Direktur Utama Perum Bulog Ahmad Rizal Ramdhani menegaskan bahwa penetapan ini merupakan instrumen untuk memperkuat layanan publik, logistik, dan distribusi beras nasional. “Margin fee ini bukan semata keuntungan, melainkan instrumen untuk memperkuat layanan publik Bulog dan memastikan distribusi beras yang adil,” kata Rizal.
Ia menjelaskan, margin tambahan akan diarahkan untuk revitalisasi aset, penguatan infrastruktur logistik dan pascapanen, serta peningkatan efisiensi distribusi nasional. Skema ini mengacu pada asas kesetaraan dengan BUMN strategis lain yang juga memperoleh margin dalam menjalankan penugasan negara. Dengan ini, Bulog berkomitmen menjadi garda terdepan ketahanan pangan nasional, melindungi petani, dan menjaga keterjangkauan harga bagi masyarakat.
Kebijakan ini merupakan tindak lanjut evaluasi menyeluruh atas beban penugasan publik yang diemban Bulog, di mana margin yang berlaku sejak 2014 hanya sebesar Rp50 per kilogram. Menko Zulhas menjelaskan, keputusan margin fee 7% telah melalui perhitungan lintas kementerian dan lembaga.

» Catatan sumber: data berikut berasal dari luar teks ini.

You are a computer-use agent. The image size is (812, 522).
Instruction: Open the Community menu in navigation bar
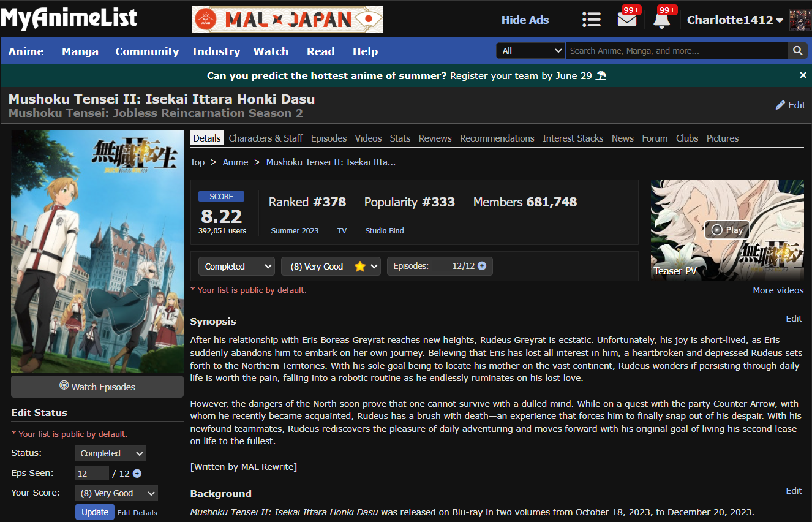coord(147,51)
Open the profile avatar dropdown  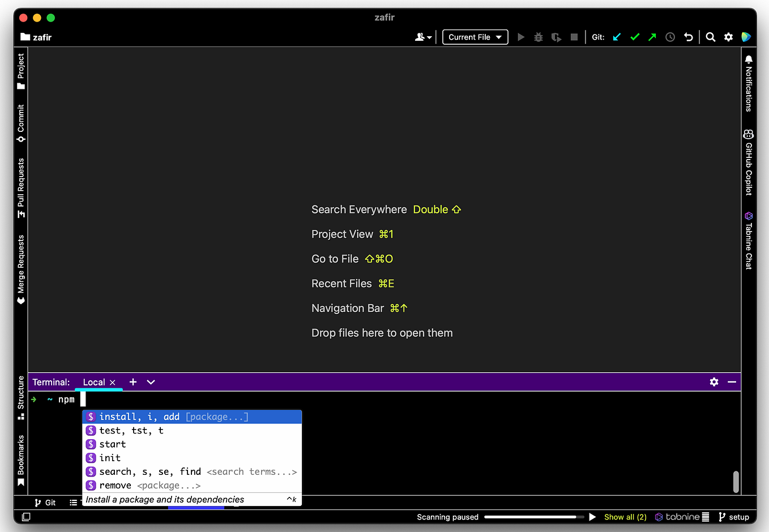coord(424,37)
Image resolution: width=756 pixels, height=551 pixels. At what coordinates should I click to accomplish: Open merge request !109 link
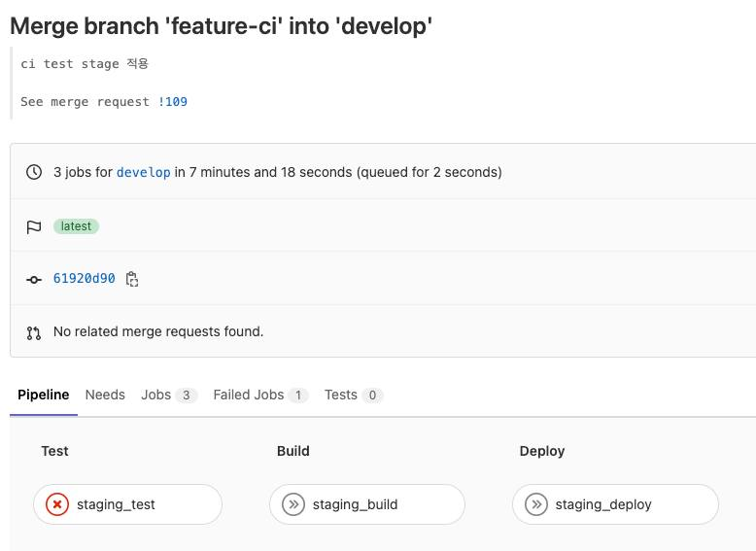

“Setelah dihitung bersama Menteri Keuangan dan BPKP, memang ada usulan 10 persen, tetapi pemerintah menyepakati 7 persen. Margin ini utamanya untuk menjamin pelaksanaan kebijakan beras satu harga di seluruh Indonesia,” ujar Zulhas. Ia menambahkan, margin yang sangat terbatas sebelumnya membuat ruang gerak Bulog tidak memadai untuk menutup biaya operasional dan distribusi yang tinggi, terutama ke wilayah dengan tantangan geografis.
“Kalau hanya Rp50 per kilogram, bahkan untuk operasional dasar pun sering tidak cukup. Karena itu, pemerintah memberi ruang agar Bulog bisa mengambil peran secara sehat dan berkelanjutan,” tandasnya. Skema baru ini diharapkan memberikan keberlanjutan finansial agar Bulog semakin optimal dalam mendukung swasembada pangan dan stabilisasi harga beras. (*)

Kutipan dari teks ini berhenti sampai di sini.